The hashtag, “#WomenWhoRefuseToKnowTheirPlace,” has spread widely over social media to show solidarity among women and defiance against sexism.

An online forum titled, “Don’t be silent #WomenWhoRefuseToKnowTheirPlace,” was held by online news media group Choose Life Project on Feb. 6. Twenty-five women who are actively involved in feminism and gender issues talked for about two and a half hours about Mori’s remarks made three days earlier at a meeting of the Japanese Olympic Committee Council.

Council members were discussing the issue of why women are not equally represented on the boards of sports associations and committees.

Mori, 83, chimed in and said, “A board meeting where many women attend takes time” because women “talk long” and it comes from their “competitive” nature.

He continued, “There are about seven women in the (Tokyo Organizing Committee of the Olympic and Paralympic Games), but they all know their place.”

Yayo Okano, a professor at the Graduate School of Global Studies of Doshisha University who specializes in feminism and political theory, was one of the panelists on Feb. 6.

Okano, 53, said Mori “poured salt into an already open wound” of women who “have been forced into silence” and “have suffered particularly in the novel coronavirus pandemic.”

“In the pandemic, many women lost their jobs, and suicides have increased,” she said. “Women who break their backs working in health care, elderly care and child care do not have a minute to spare, let alone voice their complaints.”

She also noted that the “experts” who talk about health care and politics in the media are predominantly men.

“Women cannot speak up, and they are forced to listen to men talking all the time. When women finally speak, they are told, ‘You talk too long,’” Okano said. “Those in power have refused to listen to many different opinions, including womens. And Mori’s remarks were a culmination of all of that.”

Fuemi, a company employee in her 30s whose tweet last year ignited an online protest against government favoritism related to planned revisions of the Public Prosecutor’s Office Law, also joined the panel.

Fuemi said she, too, “has a habit of knowing her place.”

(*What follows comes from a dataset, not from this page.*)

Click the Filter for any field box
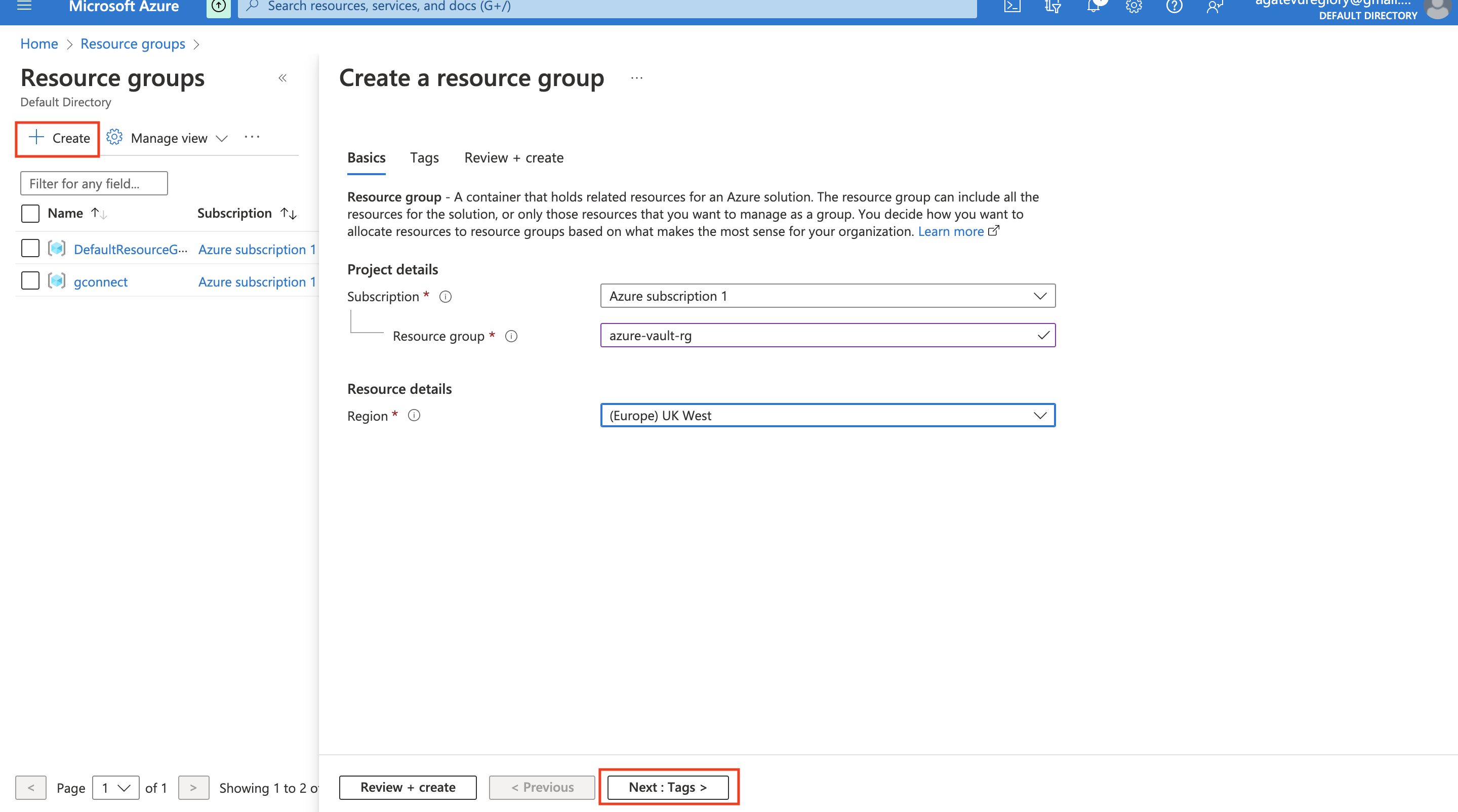[94, 183]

“Working in the advertising industry, I was taught that assuming a low profile and humble attitude toward men is a virtue. For those who have acquired the ‘habit of knowing their place,’ it requires tremendous courage to state their own opinions. I don’t want them to be hard on themselves even if they can’t express well what they wanted to say,” Fuemi said.

A petition calling on Mori to resign started on on the evening of Feb. 4. It garnered more than 145,000 signatures within a week, and names were still being added even after news broke on Feb. 11 that Mori was expected to step down as the Olympic organizing chief.

Momoko Nojo, a senior at Keio University who heads No Youth No Japan, an organization that encourages young people’s involvement in politics, started the petition with others.

“Everybody around me viewed (Mori’s remarks) as a problem, but I thought the number of people who think so needed to be visualized,” Nojo, 22, said about the motivation behind the petition. “I wanted our voices to be heard by people like Mori who have status, power, connections and money. But it is impossible if each individual speaks out in a small voice.”

She said people of her generation even feel at odds with the binary classification of gender.

“This issue is not just about Mori and the Olympic Games, but it is a reflection of Japanese society,” Nojo said. “I want many people to realize that this kind of thinking is no longer acceptable.”

The hashtag has also been used among men who take issue with Mori’s comments.

Takayuki Kiyota, an author who has written about gender issues from a male point of view, said, “The remarks were way too cruel, so it was easy for many men to separate themselves from Mori and criticize him.”

Kiyota, 40, also pointed out that those who have publicly defended the former prime minister were “men who are in the same position as Mori, namely people at the top of an organization who are surrounded by yes-men and are unable to do any soul-searching.”